Not in Another Place also begins with a word, the titular one, HAPPINESS, spelled out in seven-foot-tall cardboard letters cooperatively assembled by a handful of the random, regular people who populate Leenaars’ video. They work together to get the letters in the right order and to keep them from flopping down; it’s a work-in-progress involving negotiation and constant upkeep. The result is a shoddy cousin to the Hollywood sign, but a far more legitimate beacon for making dreams come true. Watching Not in Another Place on a loop brings these linguistic cues together such that one becomes an illustration for the other.


Most of the folks in the video live in Edgewater, a residential neighborhood on Chicago’s north side that is walking distance to the lakefront. There is one children’s music teacher, a dancer, an architect, lots of high school students, an art teacher, a political candidate, and plenty of others. There are two cops holding cacti, in portraits of unfathomable kindness and sympathy. There is also me and my young daughter, since this is our neighborhood too.


Back in the spring of 2012, forty-eight of us found ourselves, mostly through communal word of mouth, being interviewed by Kirsten Leenaars in a storefront on Thorndale Avenue that had recently been used as an election office. She questioned our sense of happiness and its connection to responsibility, community and local politics. It felt good to have this conversation at the time, not least because as the mother of a two-and-a-half-year-old I was more invested in someone else’s state of being than ever before, and also more involved in our local community. That music teacher? My daughter learned to sing from her. That dancer? Her child and mine go to nursery school together.


Interview answers led to drawings and transcripts which led to making videos with Senn High School students which led to developing performances with a freshman class at the School of the Art Institute of Chicago which led to a two-day film shoot in the Senn auditorium which led finally, after time spent on other projects and in India, to editing down thirty-two hours of footage shot on three cameras and then commissioning a musical score to help pull it all together.

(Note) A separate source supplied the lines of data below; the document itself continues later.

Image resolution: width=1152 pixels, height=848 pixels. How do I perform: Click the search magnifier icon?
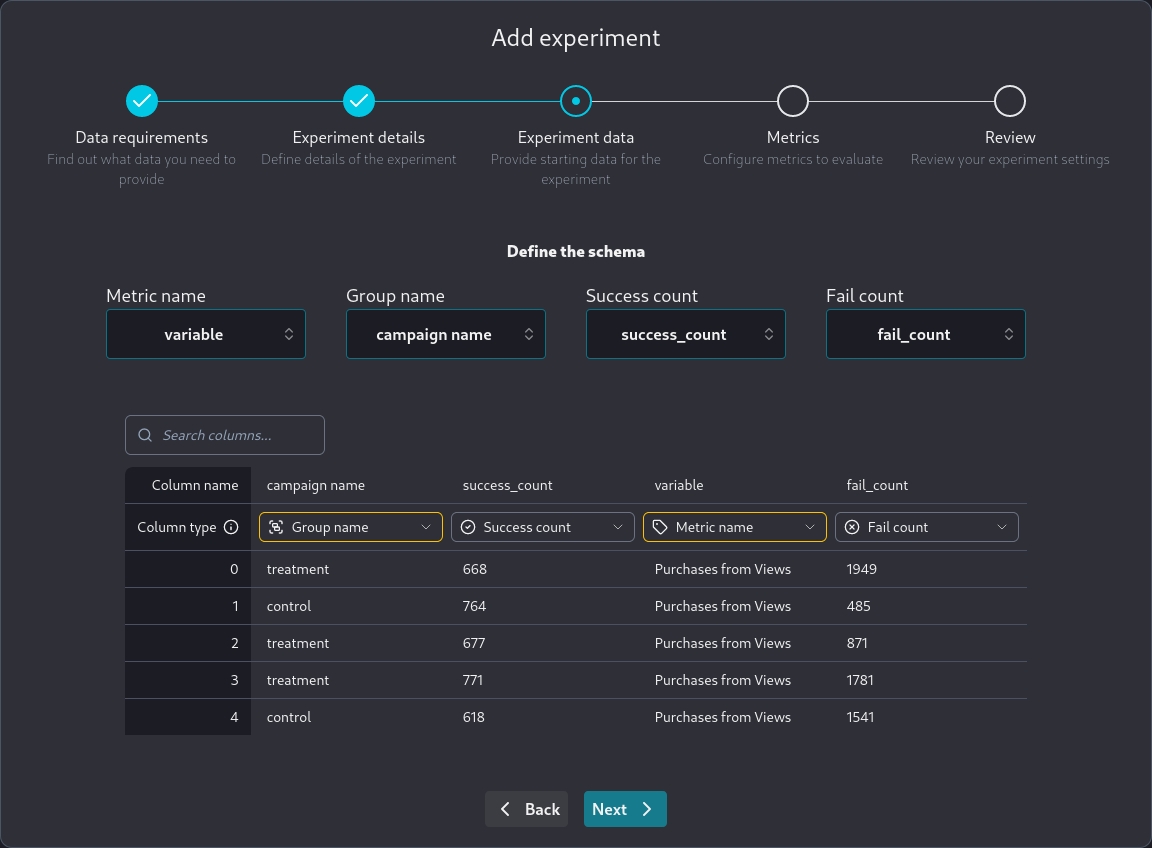[x=145, y=435]
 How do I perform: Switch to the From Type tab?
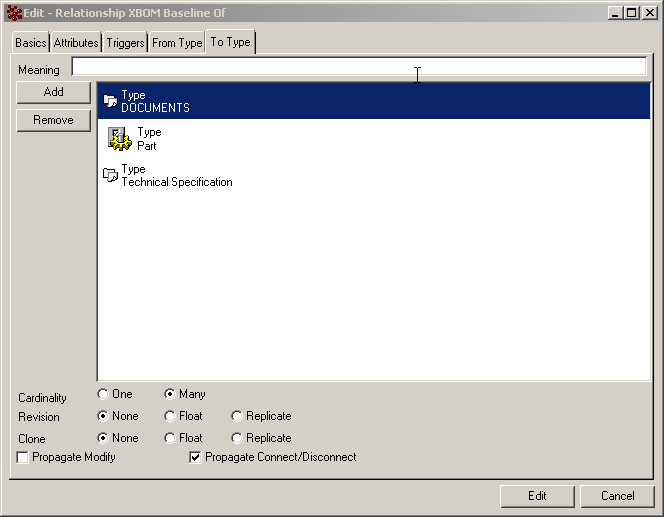[x=177, y=43]
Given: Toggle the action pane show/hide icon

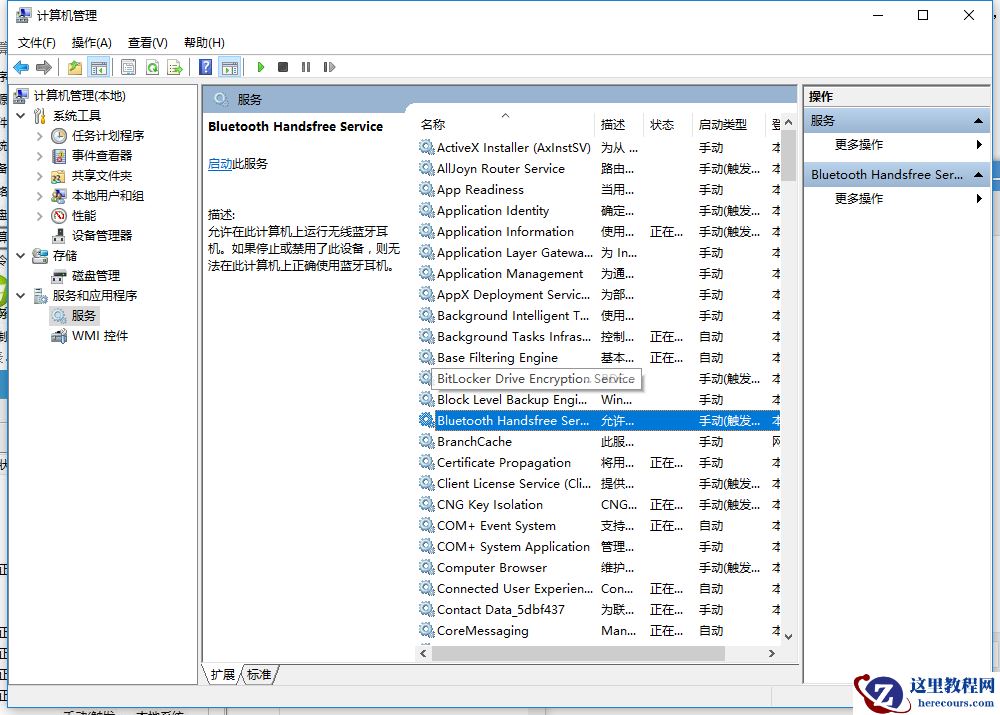Looking at the screenshot, I should [230, 67].
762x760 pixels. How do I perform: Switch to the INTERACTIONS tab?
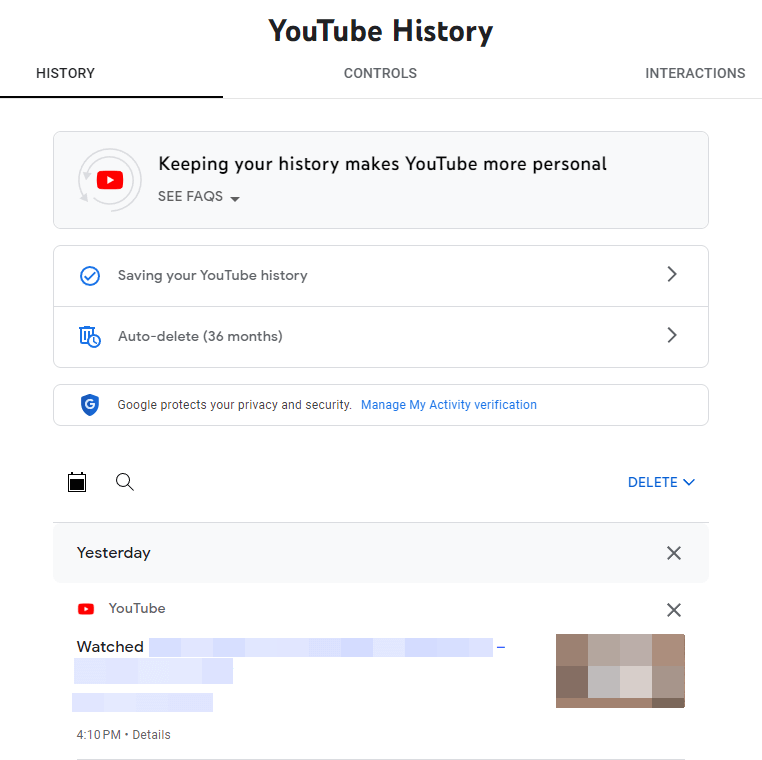pos(695,73)
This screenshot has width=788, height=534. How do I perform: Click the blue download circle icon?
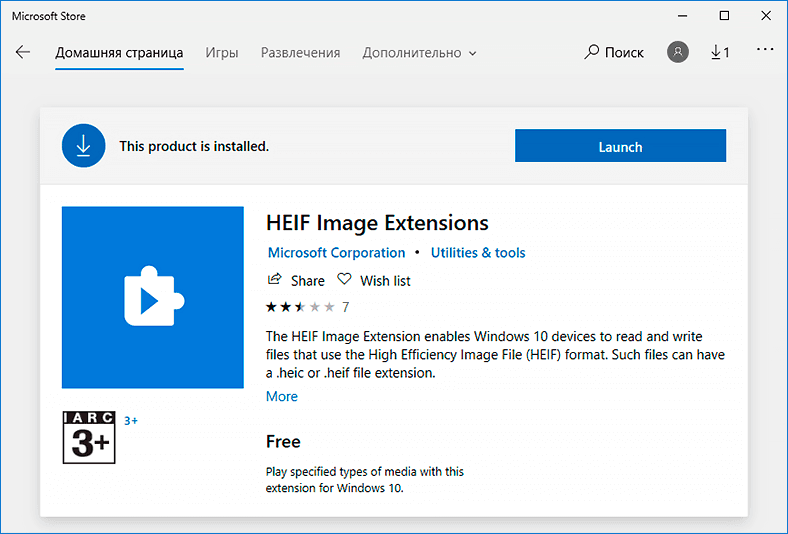83,146
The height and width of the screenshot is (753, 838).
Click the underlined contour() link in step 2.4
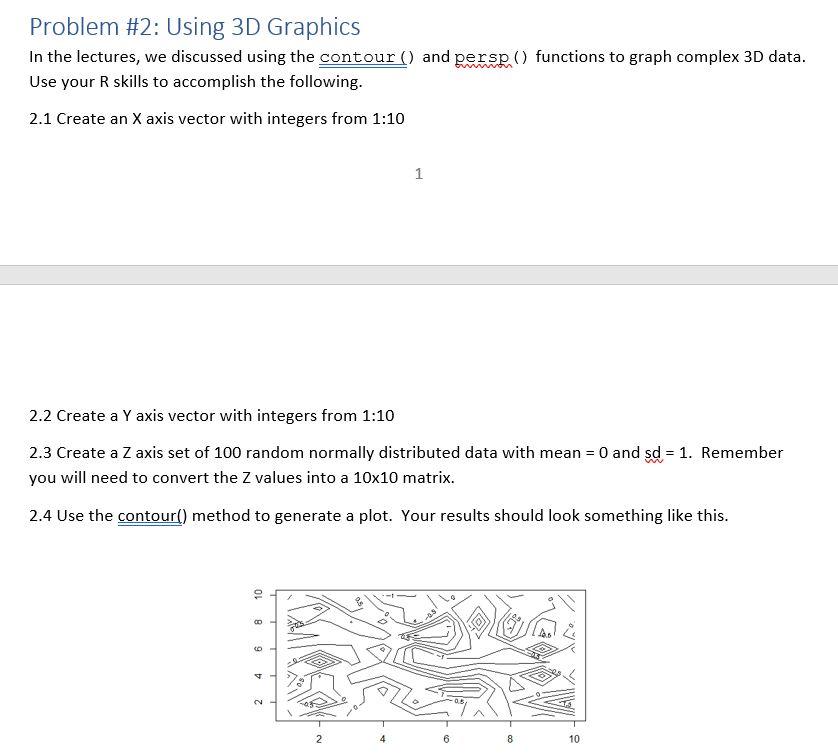(x=148, y=515)
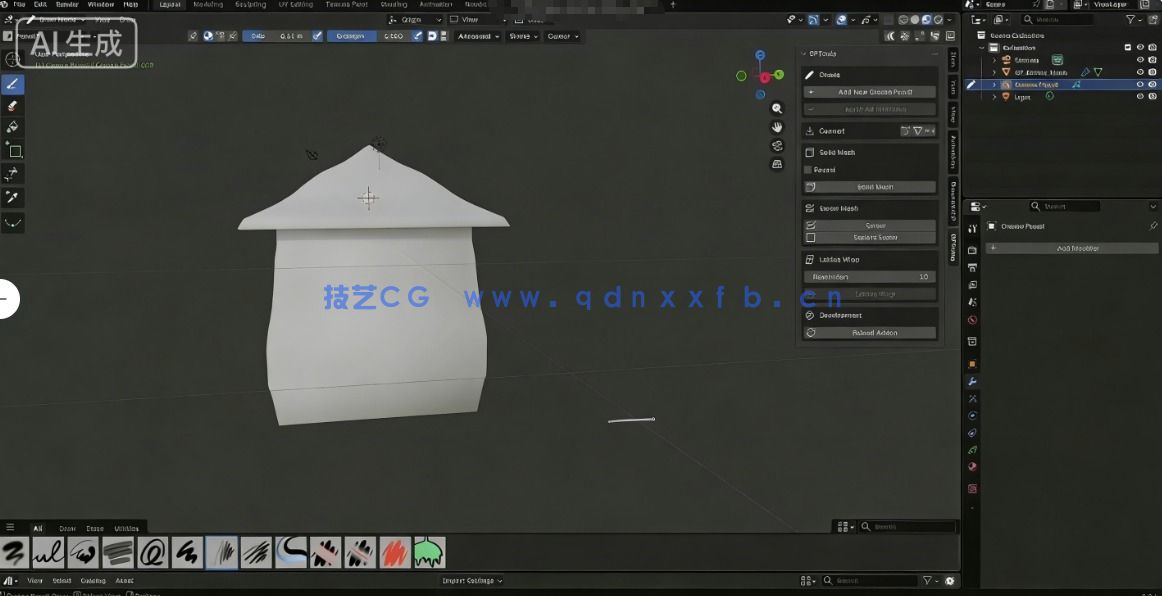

Leenars’ approach was lengthy, generative and social but, unlike in relational or process-based practices, ultimately it is her video that is the final and complete artwork. In it, bracing and consistent aesthetic choices unify a diverse community’s notions of happiness. Three channels screening simultaneously affirm this diversity. A simple black box set, constructed of Kraft paper, masking tape, balloons and little else, insists on the constructed nature of the situation and focuses attention instead on what the actors are doing. This has rarely been attempted in film; the Danish director Lars von Trier tried it in his 2003 movie Dogville, a parable starring Nicole Kidman that tells of the potential for evil in all people. Leenaars wields vacant scenery to similar effect but opposite ends, producing a reverse-Dogville, wherein we learn of the potential for happiness that exists in all people. The black box set allows for this to be about us in Edgewater, but also anyone anywhere who can imagine themselves and their home in place of all that blackness.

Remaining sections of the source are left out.